:: Page extract ::
- - - -
Hi All,
I would appreciate some feedback on a curious issue I am running into.
I started to analyze what Fastx was doing with the adapter clipping fastx_clipper v 0.0.13.2 with command line. I've spent most of the day examining the original reads to clipped reads. Most of the pre-clipped reads don't align well with the adapters. Which means it is cutting out data in a weird way and may be introducing biases. I would think this would be important to avoid when wanting to study expression data. It also appears that unless the adapter sequence starts with the 5' end of the adapter (i.e. a random chunk of adapter at the 3' end of the actual sequence) it won't clip that off.
I should mention too, I am aware that Fastx only clips from the 3' end of the sequence, these problems I am reporting are not an issue with confusion in that regard.
Galaxy uses this package for adapter clipping. This worries me because many people are using this tool.
Has anyone else on this forum had these sorts of problems? More importantly, can anyone recommend a tool to trim off adapters that they have extensively vetted?
I think it would help if you also included an example of pre/post clipping of reads that show the inconsistency. That being said I would not be surprised if the fastx toolkit had certain limitations. That's why there are so many alternatives.
The adapter I was trying to clip was the standard universal adapter and the indexed adapters. I just received a response from Gordon, see below:
"The fastx-clipper was designed to work with short reads (e.g 36nt or 50nt), and be very-sensitive (and somewhat less specific) - it will not perform well with longer reads (your 101nt FASTA files).
I'd recommend trying other clipping programs (e.g. "cutadapt")."
- - - -
[Stored items]

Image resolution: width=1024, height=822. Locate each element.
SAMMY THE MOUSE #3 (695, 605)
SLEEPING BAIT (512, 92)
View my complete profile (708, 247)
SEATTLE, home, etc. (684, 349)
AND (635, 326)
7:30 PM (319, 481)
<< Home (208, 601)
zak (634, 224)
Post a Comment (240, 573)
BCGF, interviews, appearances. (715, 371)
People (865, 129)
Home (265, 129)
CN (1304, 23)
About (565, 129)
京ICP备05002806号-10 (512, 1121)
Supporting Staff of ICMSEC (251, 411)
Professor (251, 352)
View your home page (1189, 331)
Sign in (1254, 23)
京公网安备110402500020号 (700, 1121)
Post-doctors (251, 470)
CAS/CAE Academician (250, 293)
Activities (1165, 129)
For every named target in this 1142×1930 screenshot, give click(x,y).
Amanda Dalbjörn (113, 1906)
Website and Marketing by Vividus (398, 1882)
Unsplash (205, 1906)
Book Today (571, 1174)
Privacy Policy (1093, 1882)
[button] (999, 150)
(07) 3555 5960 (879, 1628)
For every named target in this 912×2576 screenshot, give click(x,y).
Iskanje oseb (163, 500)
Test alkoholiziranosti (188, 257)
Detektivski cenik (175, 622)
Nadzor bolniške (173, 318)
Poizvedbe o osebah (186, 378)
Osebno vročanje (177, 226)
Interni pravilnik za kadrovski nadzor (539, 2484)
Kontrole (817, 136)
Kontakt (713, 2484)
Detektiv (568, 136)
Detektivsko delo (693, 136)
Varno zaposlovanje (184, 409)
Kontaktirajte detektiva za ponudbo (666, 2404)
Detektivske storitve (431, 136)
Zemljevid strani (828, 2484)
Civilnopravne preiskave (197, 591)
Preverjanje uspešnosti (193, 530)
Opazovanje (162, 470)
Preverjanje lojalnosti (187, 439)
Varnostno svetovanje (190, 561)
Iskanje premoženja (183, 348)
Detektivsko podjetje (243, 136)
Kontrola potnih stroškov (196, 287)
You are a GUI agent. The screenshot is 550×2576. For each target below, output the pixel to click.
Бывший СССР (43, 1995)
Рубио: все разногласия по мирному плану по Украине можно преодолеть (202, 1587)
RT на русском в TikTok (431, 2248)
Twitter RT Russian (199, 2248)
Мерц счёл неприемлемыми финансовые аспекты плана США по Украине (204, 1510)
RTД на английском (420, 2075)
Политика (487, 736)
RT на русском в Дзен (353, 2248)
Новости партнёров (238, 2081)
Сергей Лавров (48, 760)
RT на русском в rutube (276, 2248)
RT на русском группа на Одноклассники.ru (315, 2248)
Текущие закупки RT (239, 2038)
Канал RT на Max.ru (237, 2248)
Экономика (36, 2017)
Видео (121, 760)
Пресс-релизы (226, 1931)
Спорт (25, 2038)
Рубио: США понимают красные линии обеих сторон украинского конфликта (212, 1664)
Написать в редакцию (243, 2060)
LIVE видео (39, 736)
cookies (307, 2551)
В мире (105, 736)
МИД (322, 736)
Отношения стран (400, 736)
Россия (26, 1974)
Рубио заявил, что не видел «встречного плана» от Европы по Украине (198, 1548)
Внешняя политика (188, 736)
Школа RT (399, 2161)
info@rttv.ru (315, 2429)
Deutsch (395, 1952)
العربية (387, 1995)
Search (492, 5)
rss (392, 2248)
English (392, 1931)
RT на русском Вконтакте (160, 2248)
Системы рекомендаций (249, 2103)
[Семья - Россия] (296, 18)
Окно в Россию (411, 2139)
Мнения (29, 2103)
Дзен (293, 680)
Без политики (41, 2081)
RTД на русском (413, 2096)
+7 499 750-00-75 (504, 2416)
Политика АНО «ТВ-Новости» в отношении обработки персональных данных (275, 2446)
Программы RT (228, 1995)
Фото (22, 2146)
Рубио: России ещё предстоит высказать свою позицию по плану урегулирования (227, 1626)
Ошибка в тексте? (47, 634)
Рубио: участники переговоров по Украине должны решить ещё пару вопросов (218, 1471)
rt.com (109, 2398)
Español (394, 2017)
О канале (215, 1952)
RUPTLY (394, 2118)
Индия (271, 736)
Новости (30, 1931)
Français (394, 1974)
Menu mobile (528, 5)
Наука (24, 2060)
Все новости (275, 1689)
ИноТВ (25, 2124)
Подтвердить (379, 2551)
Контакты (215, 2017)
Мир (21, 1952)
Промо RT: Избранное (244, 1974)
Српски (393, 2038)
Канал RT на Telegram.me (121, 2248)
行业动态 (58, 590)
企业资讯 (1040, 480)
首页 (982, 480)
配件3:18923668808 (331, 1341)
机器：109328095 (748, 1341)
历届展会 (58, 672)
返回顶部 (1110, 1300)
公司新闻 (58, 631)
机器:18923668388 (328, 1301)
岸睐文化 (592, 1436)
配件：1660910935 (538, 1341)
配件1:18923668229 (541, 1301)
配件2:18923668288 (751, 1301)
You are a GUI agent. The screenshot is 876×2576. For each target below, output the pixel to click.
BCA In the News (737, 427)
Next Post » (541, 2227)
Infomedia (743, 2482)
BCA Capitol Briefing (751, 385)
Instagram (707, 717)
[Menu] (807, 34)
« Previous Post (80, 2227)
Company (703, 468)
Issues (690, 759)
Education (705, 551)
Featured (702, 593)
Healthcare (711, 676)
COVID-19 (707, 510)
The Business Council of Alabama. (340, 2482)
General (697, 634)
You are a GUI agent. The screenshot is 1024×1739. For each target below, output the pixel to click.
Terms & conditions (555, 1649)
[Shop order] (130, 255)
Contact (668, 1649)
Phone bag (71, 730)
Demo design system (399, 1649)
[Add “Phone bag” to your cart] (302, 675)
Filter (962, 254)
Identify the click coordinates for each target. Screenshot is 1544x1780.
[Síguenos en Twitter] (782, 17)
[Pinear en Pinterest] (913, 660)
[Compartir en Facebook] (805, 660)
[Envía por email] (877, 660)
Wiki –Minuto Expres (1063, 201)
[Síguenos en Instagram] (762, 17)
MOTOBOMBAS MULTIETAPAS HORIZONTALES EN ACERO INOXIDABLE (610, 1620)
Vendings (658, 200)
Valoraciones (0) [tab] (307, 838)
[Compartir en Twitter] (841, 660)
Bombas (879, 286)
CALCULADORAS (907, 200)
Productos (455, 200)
- - - -
:: Goals ::
1. Answer these questions using the forum thread on adapter clipping.
(a) Which version of fastx_clipper was the poster analyzing?
(b) According to the reply quoted from Gordon, what read length were the poster's FASTA files?
(c) Which clipping program does that reply name as an example to try?
2. Summarize the forum thread on adapter clipping in two sentences.
3. Proceed with the forum thread on adapter clipping from the point where it stops.

:: Answers below ::
1.
(a) Version 0.0.13.2.
(b) 101nt.
(c) cutadapt.

2. A poster reports that fastx_clipper v 0.0.13.2, which Galaxy uses for adapter clipping, appears to cut data out of reads in a weird way that may introduce biases. The poster asks for a well-vetted alternative, and a reply from Gordon explains that the tool was designed for short reads of about 36nt or 50nt, will not perform well with 101nt reads, and recommends other programs such as cutadapt.

3.
Without some examples, it's hard to get an idea of what problems you are having, however one problem I had that once caught me off guard was due to adapters whose 5' end was rather homogeneous and I was clipping with the default fastx_clipper parameters.
A simplified explanation of what bit me:
Imagine that the adapters were AAAAAANNNNNNNNN or so. Now, if a read was A-rich in the middle (but not due to adapter contamination), fastx_clipper would find a strong match of the 5' end of the adapter to this region and clip the rest of the read off.
I had initially blamed the funky results I was getting to the protocol, and by chance I later processed the same data using cutadapt (again, with the default parameters) and noticed the artifact that I noticed in my results was gone.
As already mentioned, it's hard to understand what's going on without more concrete examples from you, but I thought I'd provide this example here in the off chance that it might help.
I recently compared the different programs to remove adaptors (illumina) for 75bp and 150 bp reads and trimmomatic performed the best for me. I measured performance with FASTQC and considered the ability of the programs to run in parallel. I compared fastx, trimmomatic and NGSQCToolkit_v2.3.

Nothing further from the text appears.